# First landscape submitted for critique



## jrda2 (Oct 2, 2013)

I am hoping to get some constructive feedback on this image. Positive and negative feedback are welcome. I have been shooting landscapes seriously for the past 1-2 years. My goal for 2013 was to shoot all of my landscapes in raw and learn Lightroom. 

This picture was taken yesterday on a hike in Montana. The light was blah until some rays of the sun broke thru a small opening in the clouds for a few seconds and highlighted the rocks on the shore. Luckily I had my camera on the tripod and was able to swing it around a grab this shot before the light moved on. I hope the picture captures a little part of the actual beauty compared to seeing it in person. The picture was shot in raw with a 5DMkIII and 24mm TS-E. No tilt or shift and editing consisted of minor adjustments in Lightroom and small amount of cropping.


----------



## dryanparker (Oct 3, 2013)

I think this image would benefit from a b&w conversion.


----------



## Dylan777 (Oct 3, 2013)

Your photo is beatiful as is


----------



## Mt Spokane Photography (Oct 3, 2013)

You had better weather than we did her in Spokane, heavy rain, winds, and miserable.

I can't offer any suggestions to improve it, since I've never been successful at landscapes, They never end up matching what I saw.


----------



## BozillaNZ (Oct 3, 2013)

Water implies mirror, mirror implies symmetry. I would put the water/land intersection line at the middle of the frame, and brighten up the reflection a little bit.

Data to use:
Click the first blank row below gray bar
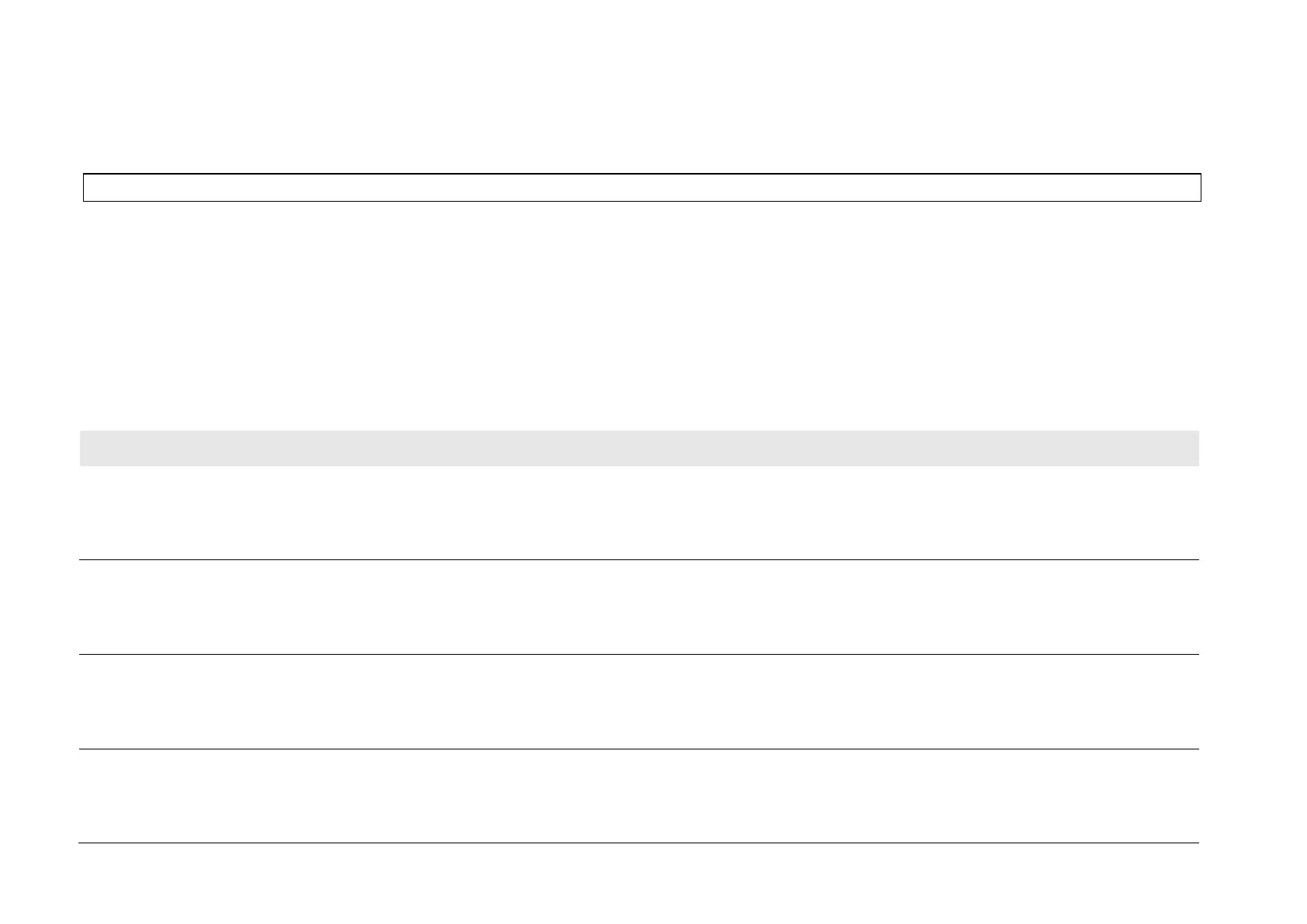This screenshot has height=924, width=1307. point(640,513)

* * *

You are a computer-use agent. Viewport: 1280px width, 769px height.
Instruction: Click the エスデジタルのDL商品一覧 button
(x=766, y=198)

Prompt A: Present the entries from the line containing "You are a computer-use" up to and including the line containing "(x=766, y=198)" as a Markdown table with the columns Number and Entry line. Skip blank lines.
Prompt B: Extend the landscape critique thread past its final post.

Final result A:
| Number | Entry line |
|---|---|
| 1 | You are a computer-use agent. Viewport: 1280px width, 769px height. |
| 2 | Instruction: Click the エスデジタルのDL商品一覧 button |
| 3 | (x=766, y=198) |

Final result B:
----------



## andy (Oct 3, 2013)

Great location and composition is interesting and balanced. I agree it would be nice to see a black and white version. Colour does not seem to be the essential element in the image.


----------



## AUGS (Oct 3, 2013)

Great location and composition is interesting and balanced - I like it a lot.

With landscapes, it is not what you photograph, but when. I'm positive if this was shot with early morning or late afternoon golden light hitting those cliff faces and not with flat dull lighting ("argh" as you described), this would be a really special photo. But you can only capture what is in front of you at the time, and I think you have done that well.

On days like this, I often put on a polarising filter, and then convert to black and white - it can give the "flat" image a bit of a "pop".


----------



## Jim Saunders (Oct 3, 2013)

I think it is as good as anyone could do with that light; I'd sure be curious to see that scene with some blue sky.

Jim


----------



## jrda2 (Oct 3, 2013)

Thanks for feedback so far. For fun, I will do a black and white version and post it tomorrow.


----------



## takesome1 (Oct 3, 2013)

The pic looks good as it is now IMO.

It is hard to say what you could have done differently because you didn't give us much detail about what you did in lightroom.

I know I would have worked as much as possible to pull as much detail in the clouds and cloud reflection in the lakes as possible in light room. If you started with a bland gray sky and what we see now is what you were able to work to then good job. If this is what you started with you might be able to play with the settings to pull more out.


----------



## KrisK (Oct 3, 2013)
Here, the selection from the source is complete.